Credibility and CSS
James Buckley links to a new report on How people evaluate a web site’s credibility. His comments:
Take a look and the first thing you’ll notice is that Design was king of the hill with 46.1%, I think its a common misconception with some hardcore usability people that if a site is usable it doesn’t matter how it looks, or it’s a significantly lower priority, I hope they keep results like this in mind.

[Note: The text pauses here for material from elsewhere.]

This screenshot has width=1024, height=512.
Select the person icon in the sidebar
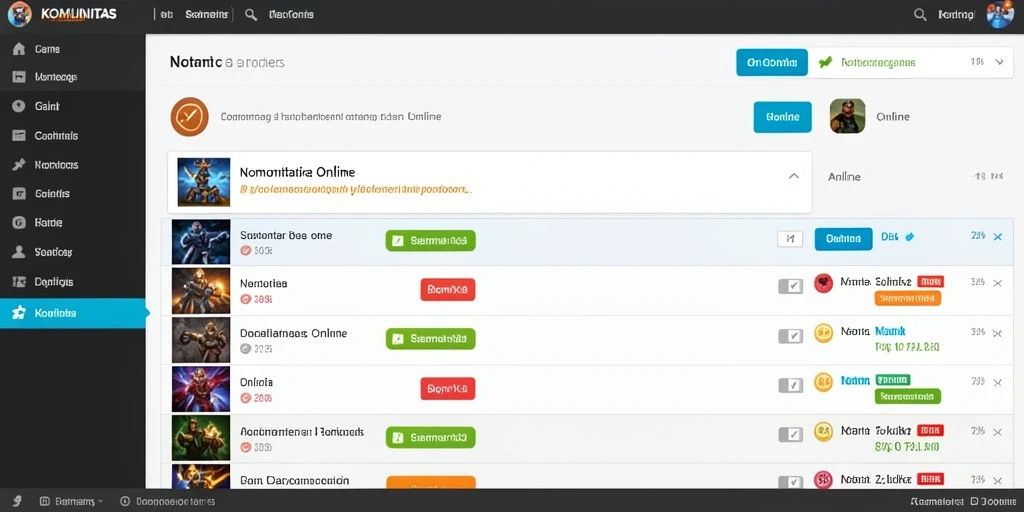(19, 251)
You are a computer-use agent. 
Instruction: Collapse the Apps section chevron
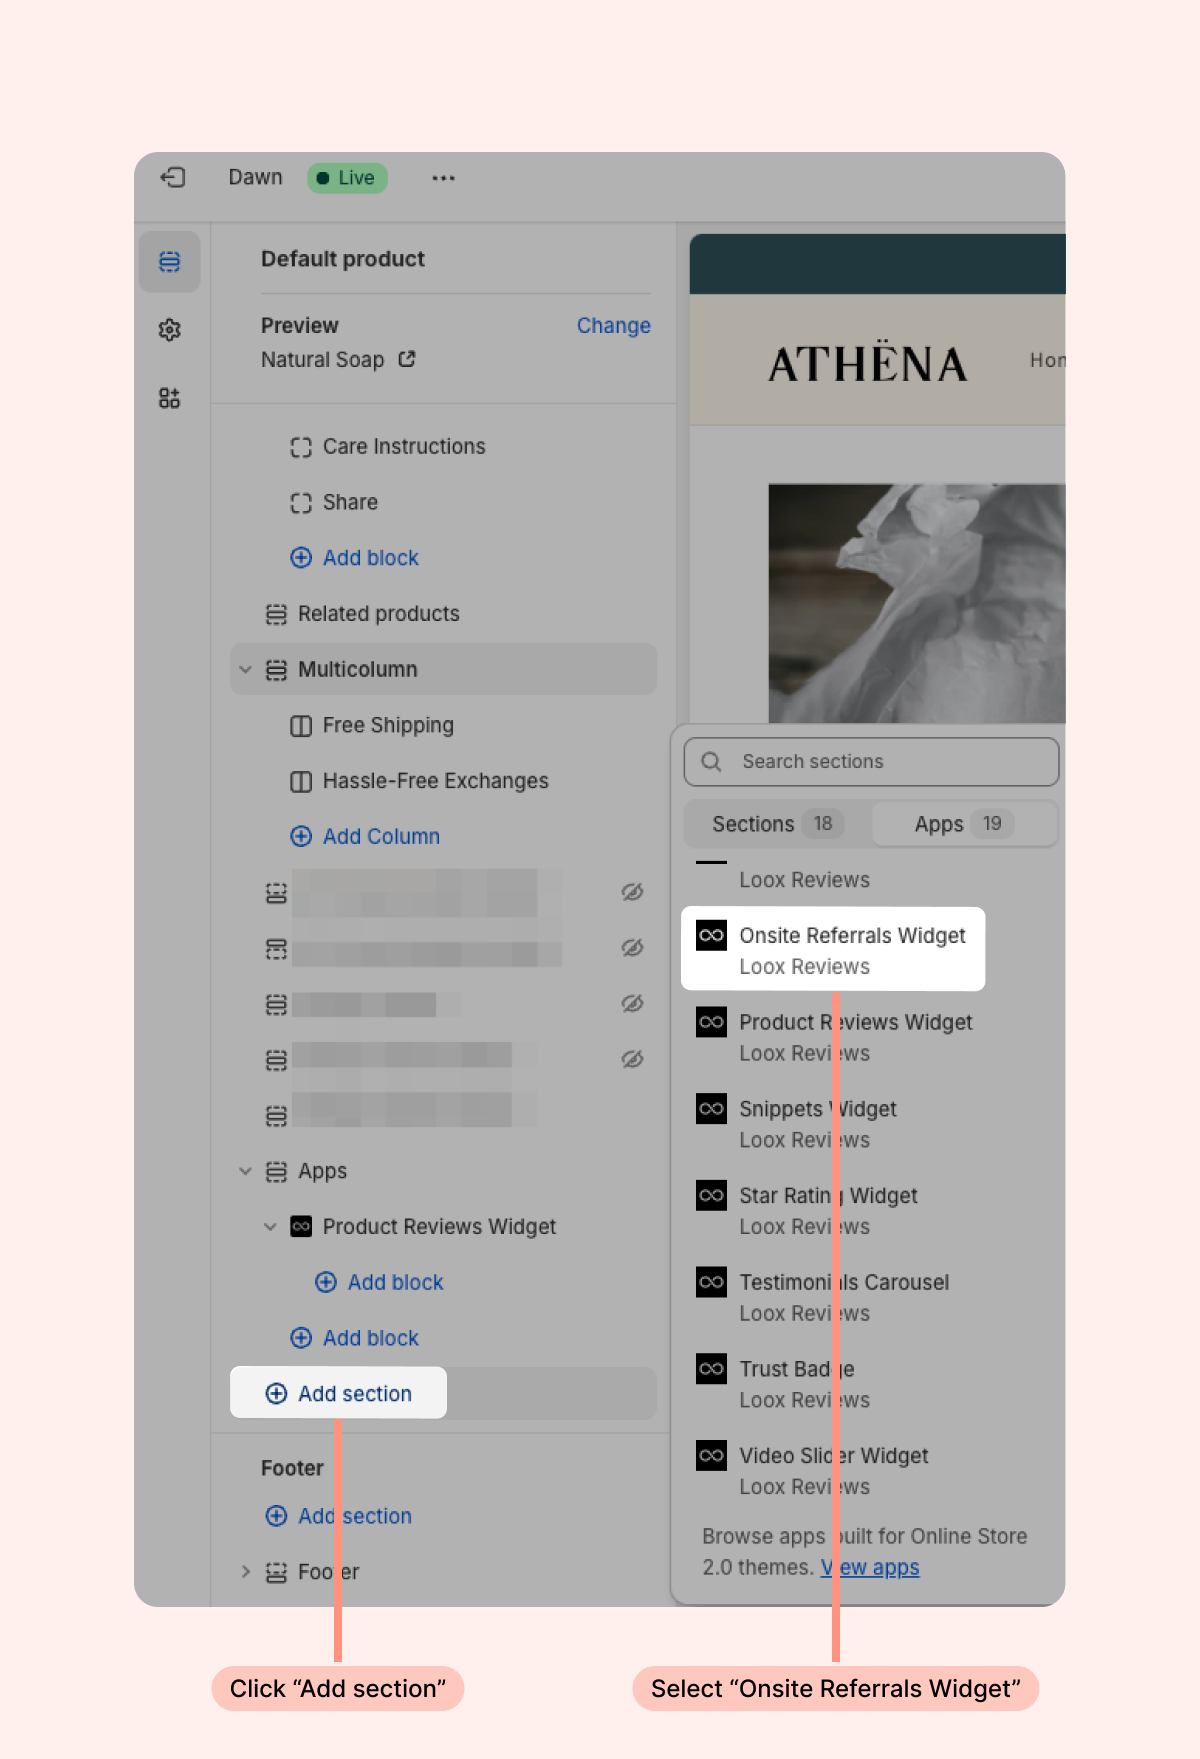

What interested me about this concept is the angle it brings to the CSS layouts and Netscape 4 debate. A lot of CSS advocates (myself included) recomend “hiding” advanced stylesheets from Netscape 4, leaving it to render structural markup using its default styles or a ultra-basic stylesheet provided by the site. The site remains fully usable, all of the content is accessible, but you can garauntee that the site’s credibility in the eyes of a potential customer is going to take a serious knock. If you’re using leading edge, backwards compatible, structural and standards compliant markup with CSS while your competitors are using 3 year old table hacks and hundreds of font tags, Netscape 4 users will see theirs as a professional, credible site and yours as so much unimpressive looking text.
Of course, the golden rule for this kind of thing is to build for your audience. If your stats show a significant Netscape 4 population (which is thankfully getting less and less likely) you’re going to have to break out the tables.
Incidentally, James is currently working on a redesign. It’s looking really nice, but my one suggestion would be for him to include his surname somewhere on the site! It took me a good five minutes to track that piece of information down for this entry, and I only ended up finding it thanks’s to my own blog’s comment archives.